Scientific Literature
Scientific Literature Skill
Multi-source scientific literature search, ingestion, and semantic analysis.
Purpose
The scientific-literature skill lets the agent search across four major biomedical literature sources, ingest papers into the knowledge graph, and perform embedding-based semantic search and thematic clustering. It’s the foundation for building research corpora and tracing hypothesis evolution (see Skills: Literature Trends).
Sources
| Source | Type | Coverage |
|---|---|---|
| Europe PMC | Full-text search | Life sciences; open-access full text available |
| PubMed (NCBI) | Full-text search | Biomedical; authoritative MEDLINE index |
| OpenAlex | Full-text search | Cross-disciplinary; open access; includes abstracts reconstructed from inverted index |
| bioRxiv / medRxiv | Preprints | Biology and medicine preprints; real-time feed |
Prerequisites
- TypeDB running (
make db-start) uvinstalled
Optional (for semantic commands):
- Qdrant running (
make qdrant-start) VOYAGE_API_KEYenvironment variable set (from dash.voyageai.com)
Commands
uv run python .claude/skills/scientific-literature/scientific_literature.py <command> [args]
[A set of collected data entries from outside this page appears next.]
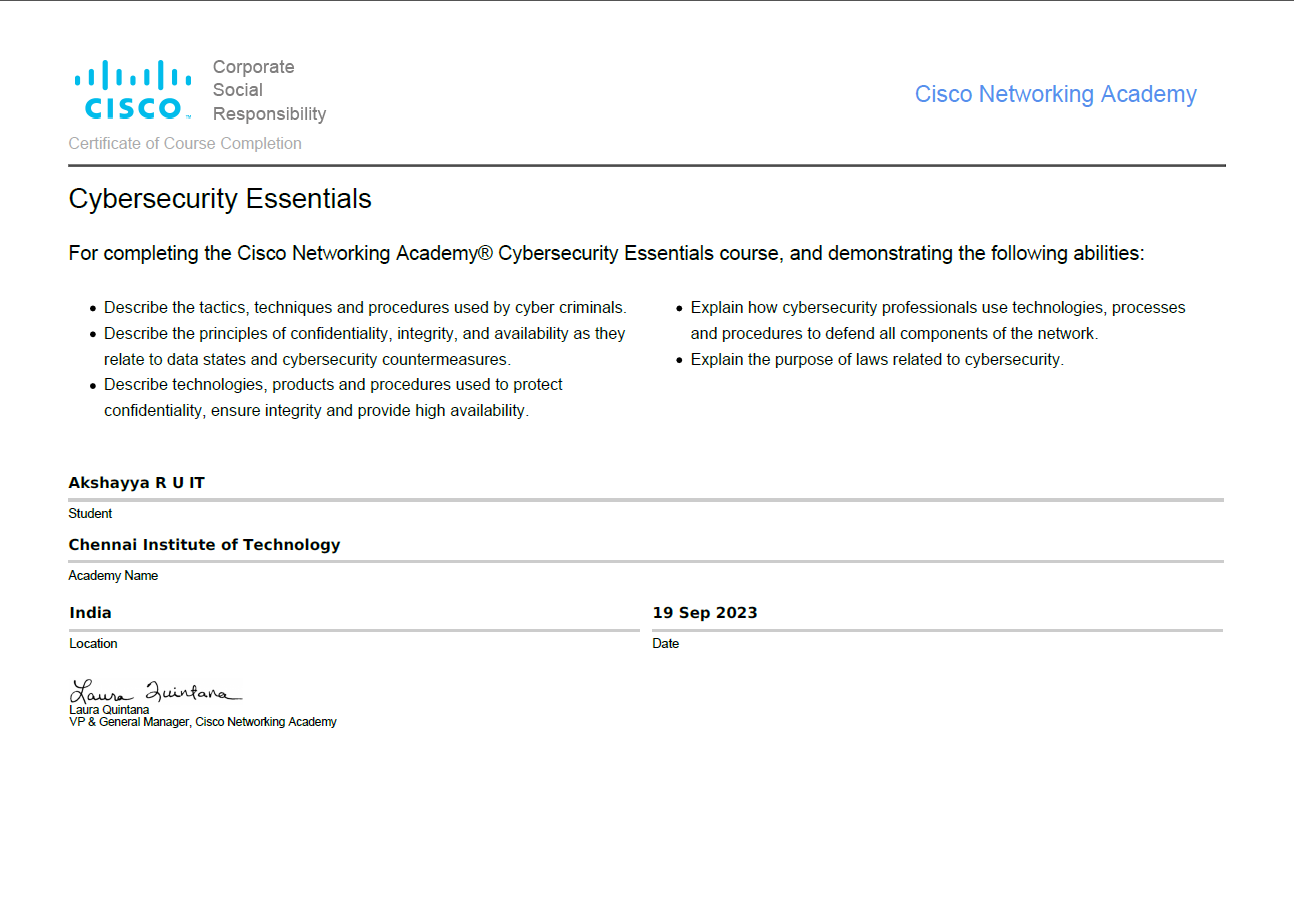Select the Student label below Akshayya R U IT
1294x914 pixels.
click(x=90, y=513)
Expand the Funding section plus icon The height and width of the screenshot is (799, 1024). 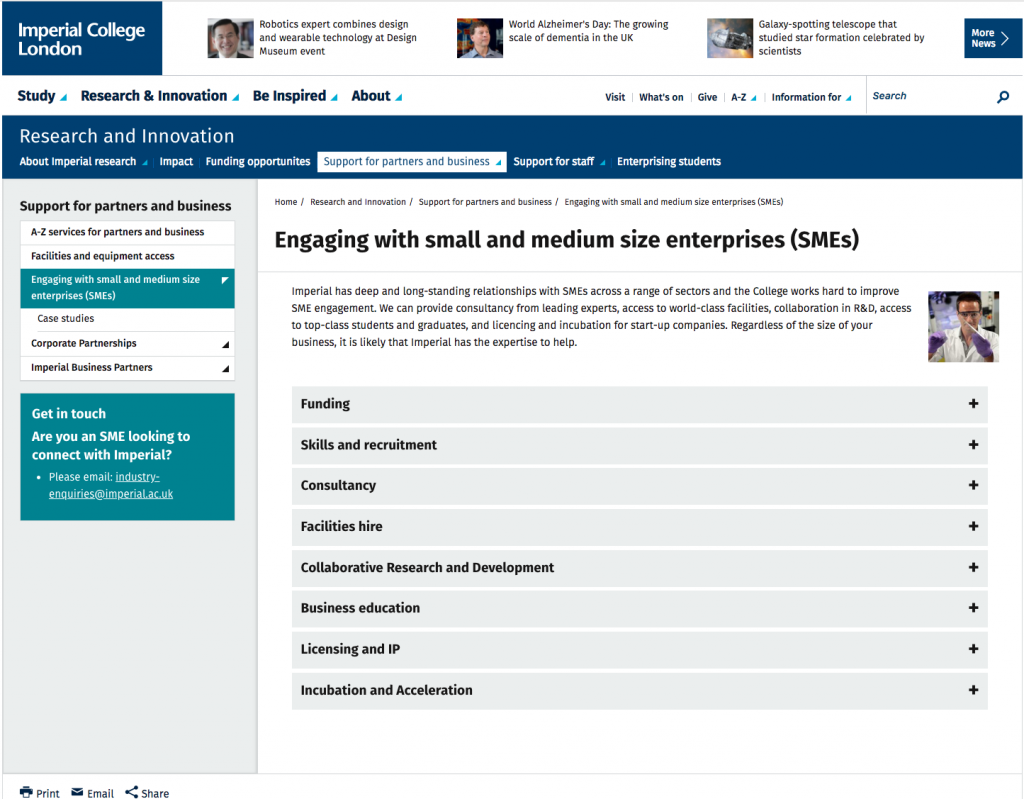(x=973, y=404)

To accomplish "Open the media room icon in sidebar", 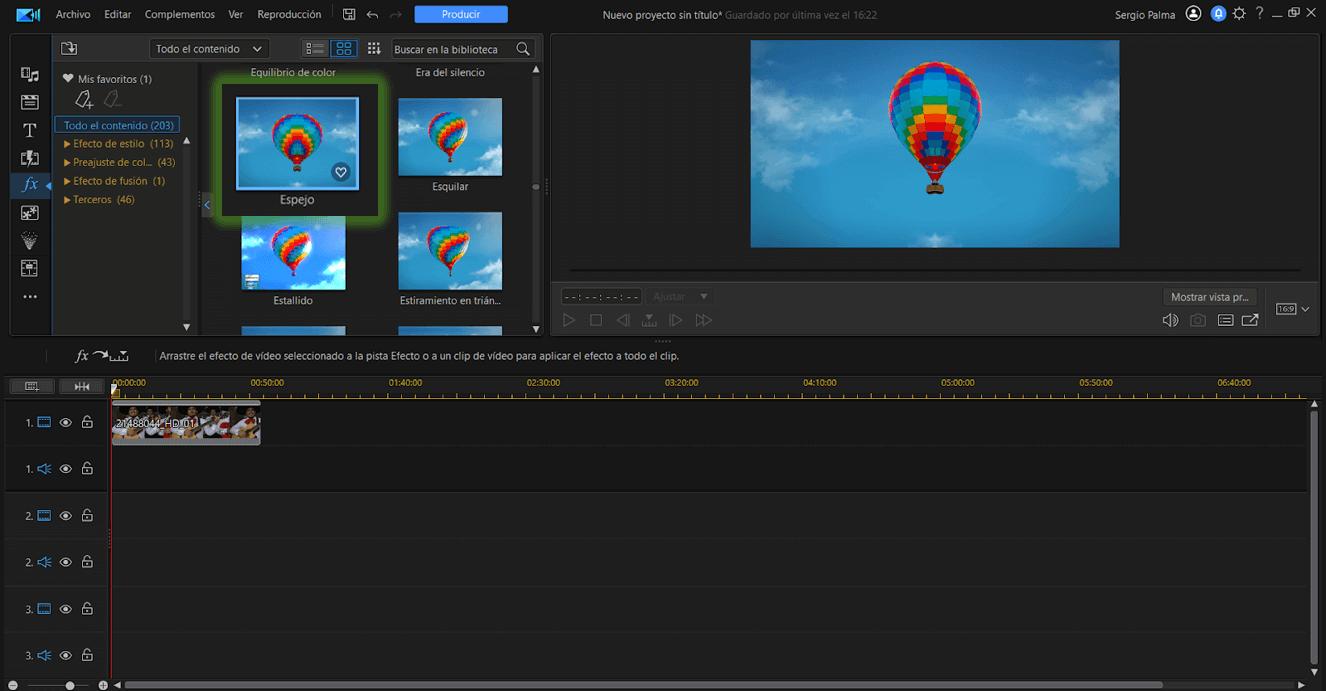I will 30,75.
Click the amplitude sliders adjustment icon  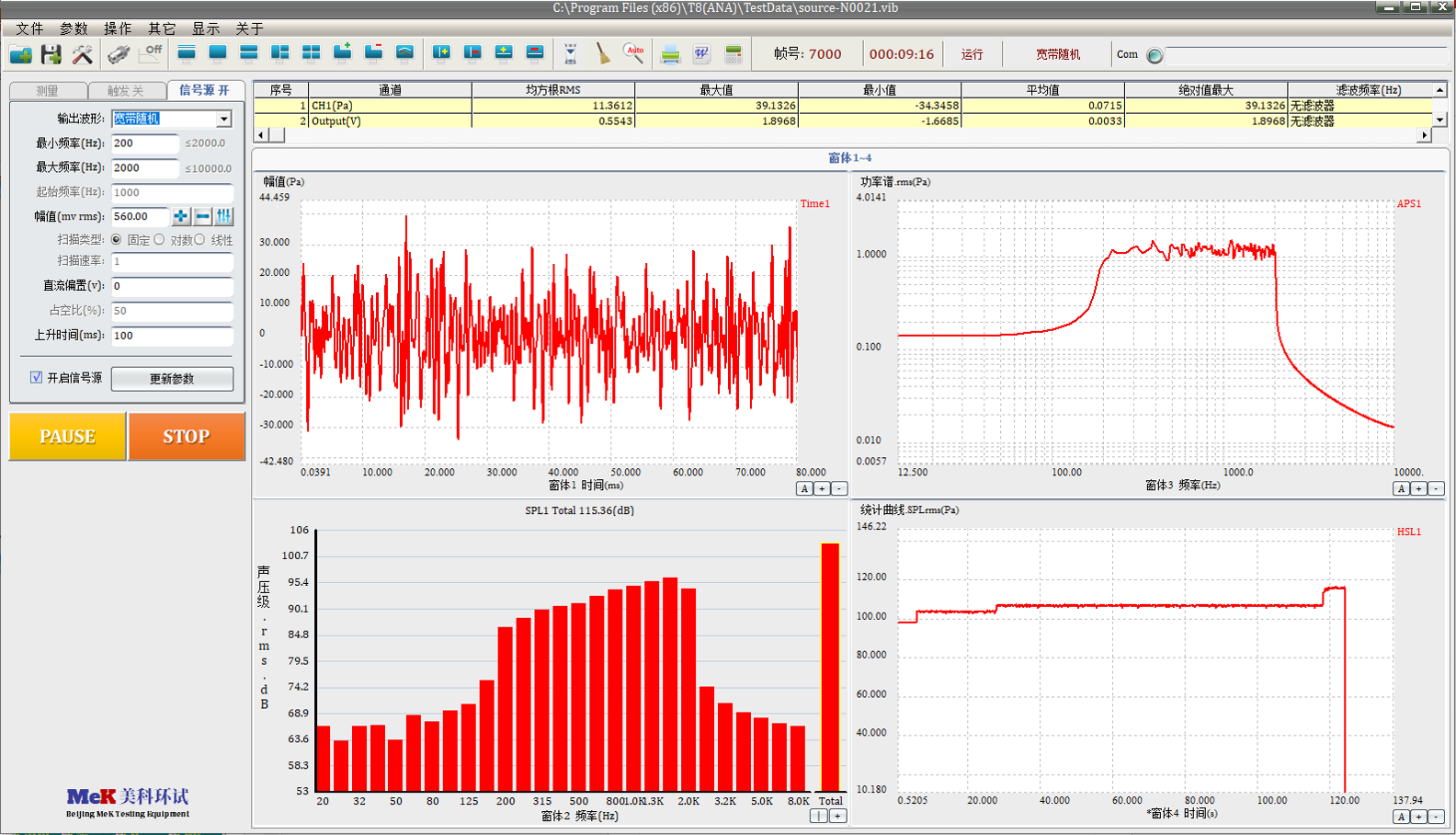[224, 217]
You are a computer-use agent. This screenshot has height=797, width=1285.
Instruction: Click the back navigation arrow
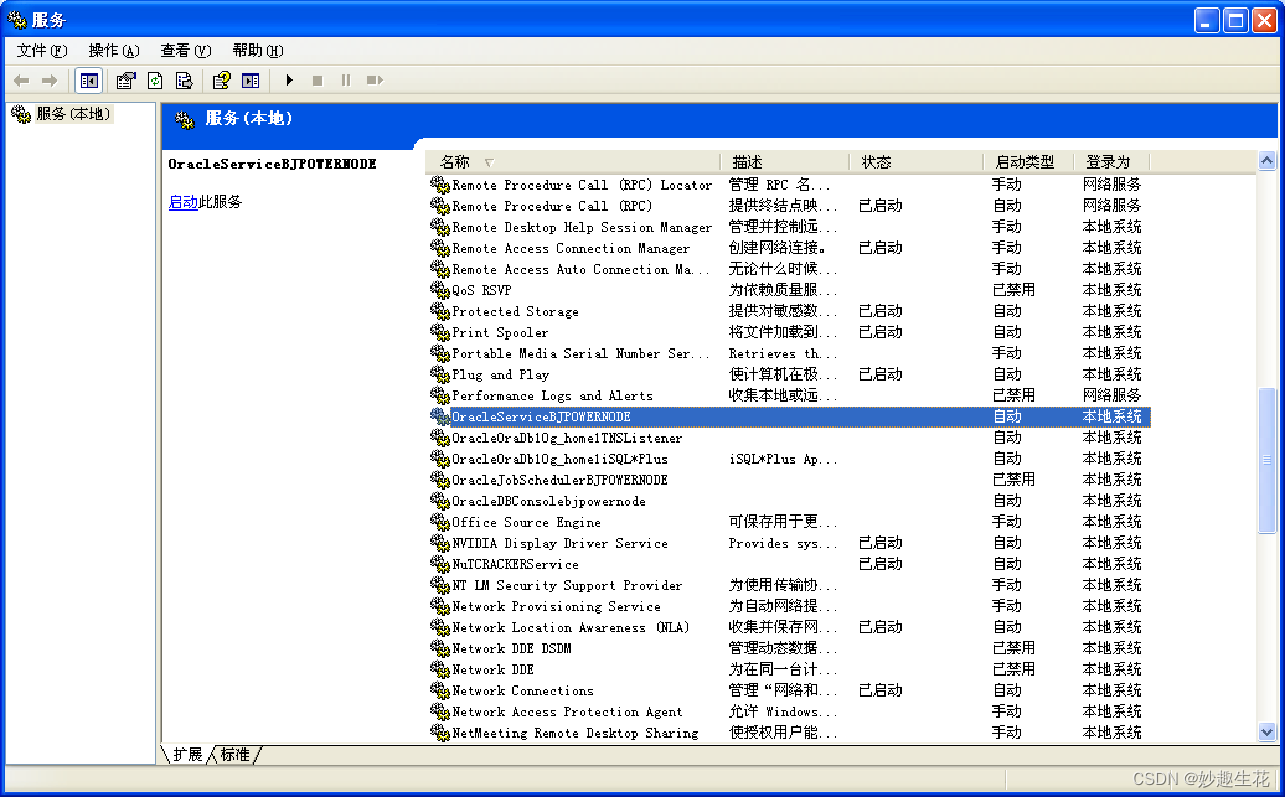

| Command | What it does |
|---|---|
count |
Count papers matching a query (without ingesting) |
search |
Search and display results from one or more sources |
ingest |
Search and ingest matching papers into TypeDB |
list |
List papers already ingested into TypeDB |
embed |
Generate Voyage AI embeddings for ingested papers |
search-semantic |
Find papers by semantic similarity to a query |
cluster |
Cluster ingested papers by embedding similarity (HDBSCAN + UMAP) |
export-corpus |
Export a collection of papers to JSON or CSV |
Typical Workflow
Build a research corpus:
You: Search PubMed for papers about CRISPR base editing published since 2022
You: How many results are there?
You: Ingest the top 50 papers into my knowledge graph
You: Now embed those papers
You: Cluster them thematically and summarize what you find
Find semantically related papers:
You: I have a paper about prime editing using PE3max.
Find other papers in my corpus that are semantically similar.
Schema
Papers are stored as scilit-paper entities (a domain-thing subtype) with attributes:
id(key),title,abstract,doi,pmid,year,journalcontent(full text, when available)cache-path(local file reference for large content)
Papers can be tagged, added to collections (scilit-corpus), and annotated with notes.
Notes
- Deduplication: Papers are deduplicated by DOI and PMID across sources.
- Semantic search requires Qdrant: Start with
make qdrant-startbefore embedding. - OpenAlex abstracts: OpenAlex returns abstracts as an inverted index; the skill reconstructs them as plain text automatically.